作業指示:
**a.** 次の記述(i)〜(iii)が抜粋の内容と一致するかを、それぞれ「はい」か「いいえ」で答えよ。あわせて、判断の決め手となる抜粋の語句をそのまま引用せよ。
(i) 東芝などは、2025年にANAのジェット機を飛ばすことを目指している。
(ii) 合成燃料でカーボンフリーを達成するには、内燃機関をやめる必要がある。
(iii) 抜粋では、EVだけがカーボンフリー社会の解決策だとされている。
**b.** 抜粋のうち、「グリーン電力を使えるのであれ」を含む語句で始まり「わかっていただけただろうか。」で終わる部分を、一字も変えずに書き写してください。

抜粋:
============
グリーン電力を使えるのであればCO2を回収して燃料に戻すことが可能なのだ。日本でも東芝などが開発を進めており、2025年にANAのジェット機を飛ばすことを目指しているという。

このように合成燃料の生産ができると、内燃機関のままでカーボンフリーが達成できてしまうのである。

EVを生かしつつ、さらなる未来を見据える重要性

カーボンフリー社会を実現するためにはEVしかないという極端な論調が目につくが、決してEVだけが解決策ではないということがわかっていただけただろうか。

山崎明『マツダがBMWを超える日』(講談社+α新書)
山崎明『マツダがBMWを超える日』(講談社+α新書)
============
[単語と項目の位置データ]

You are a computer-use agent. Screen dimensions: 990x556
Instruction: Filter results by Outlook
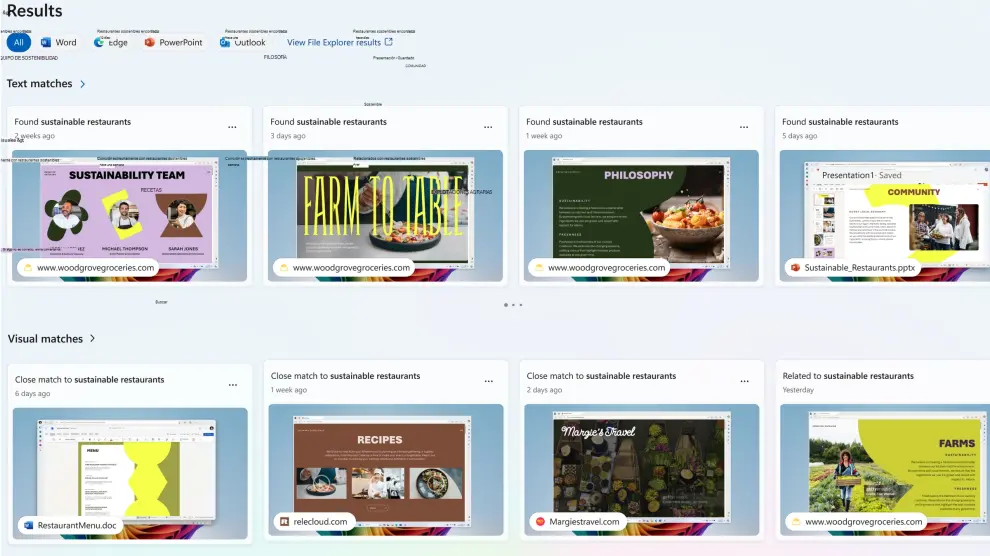pos(243,42)
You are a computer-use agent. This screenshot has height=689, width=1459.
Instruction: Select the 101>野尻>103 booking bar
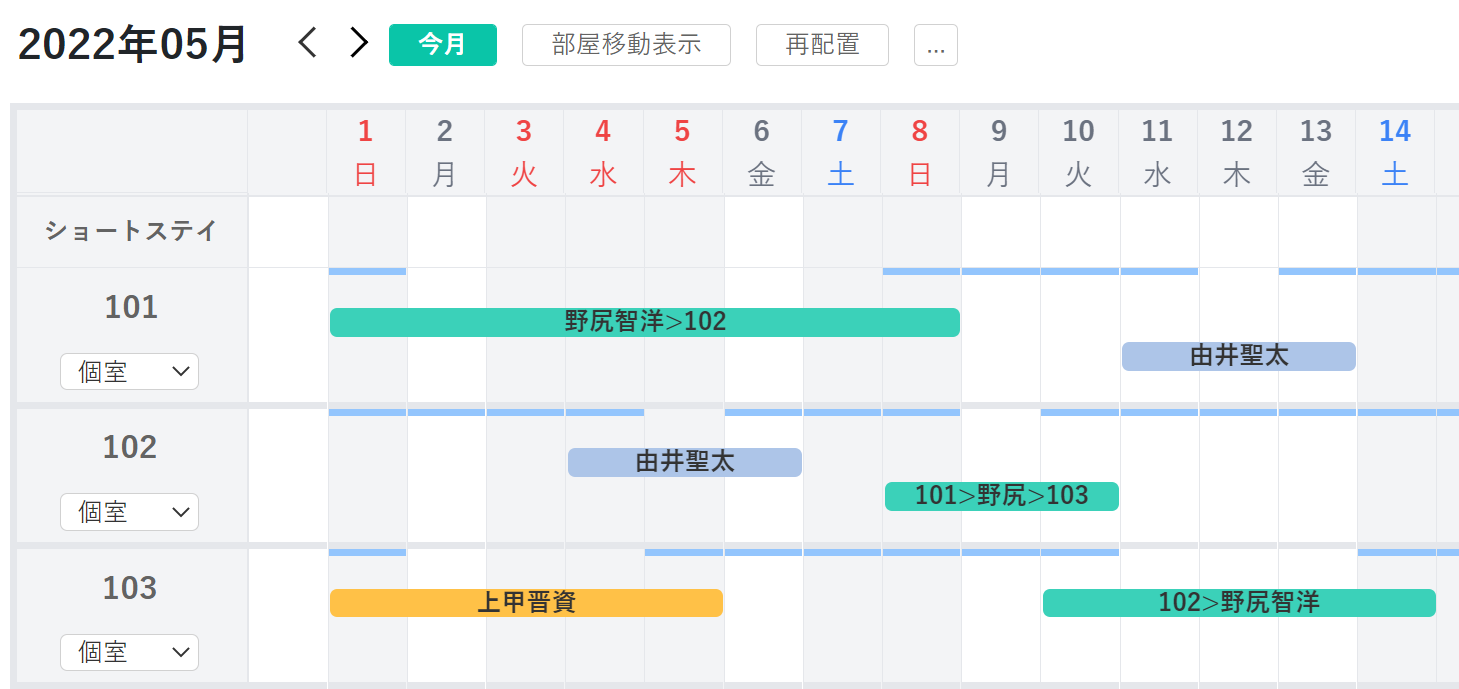[x=1001, y=496]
============
各作業の結果:
**a.**
(i) はい。「日本でも東芝などが開発を進めており、2025年にANAのジェット機を飛ばすことを目指しているという」
(ii) いいえ。「内燃機関のままでカーボンフリーが達成できてしまうのである」
(iii) いいえ。「決してEVだけが解決策ではないということがわかっていただけただろうか」

**b.**
グリーン電力を使えるのであればCO2を回収して燃料に戻すことが可能なのだ。日本でも東芝などが開発を進めており、2025年にANAのジェット機を飛ばすことを目指しているという。

このように合成燃料の生産ができると、内燃機関のままでカーボンフリーが達成できてしまうのである。

EVを生かしつつ、さらなる未来を見据える重要性

カーボンフリー社会を実現するためにはEVしかないという極端な論調が目につくが、決してEVだけが解決策ではないということがわかっていただけただろうか。